Go to the bee, thou poet: consider her ways and be wise.

—George Bernard Shaw

Bee-yond Bees

Bees are more than a hobby; they are a life study, in many respects a mirror of our own society.

—William Longgood

Why Honey Bee is Two Words

Regardless of dictionaries, we have in entomology a rule for insect common names that can be followed. It says: If the insect is what the name implies, write the two words separately; otherwise run them together. Thus we have such names as house fly, blow fly, and robber fly contrasted with dragonfly, caddicefly, and butterfly, because the latter are not flies, just as an aphislion is not a lion and a silverfish is not a fish. The honey bee is an insect and is preeminently a bee; “honeybee” is equivalent to “Johnsmith.”

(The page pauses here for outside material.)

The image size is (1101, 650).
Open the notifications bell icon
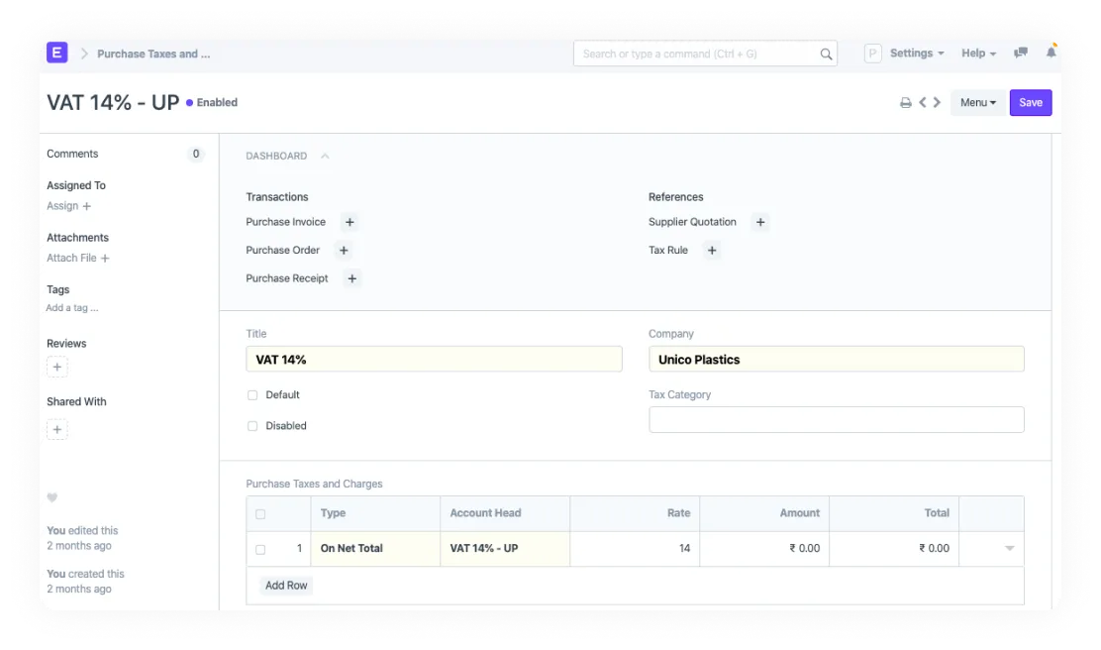[1050, 54]
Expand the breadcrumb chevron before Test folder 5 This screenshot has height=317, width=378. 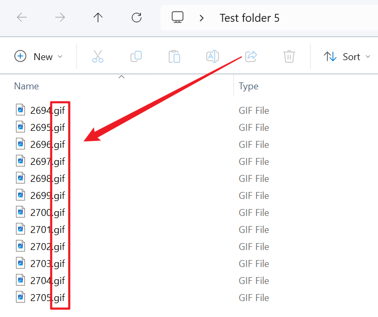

—From Anatomy of the Honey Bee by Robert E. Snodgrass

State Insects

The non-native European Honey Bee is the state insect of:

  • Arkansas
  • Georgia
  • Kansas
  • Louisiana
  • Maine
  • Mississippi
  • Missouri
  • Nebraska
  • New Jersey
  • North Carolina
  • Oklahoma
  • South Dakota
  • Tennessee
  • Utah
  • Vermont
  • West Virginia
  • Wisconsin

Not one native bee is a state insect. The closest relative of a North American native bee to make the list is the Tarantula Hawk Wasp, the state insect of New Mexico.

Minnesota now has a state bee as well as a state insect. Bombus affinis, the Rusty-Patched Bumble Bee, has been so honored. Good work, Minnesota!

Connecticut’s state insect is the European “praying” mantis. Although they are beneficial insects, they are not native to North America.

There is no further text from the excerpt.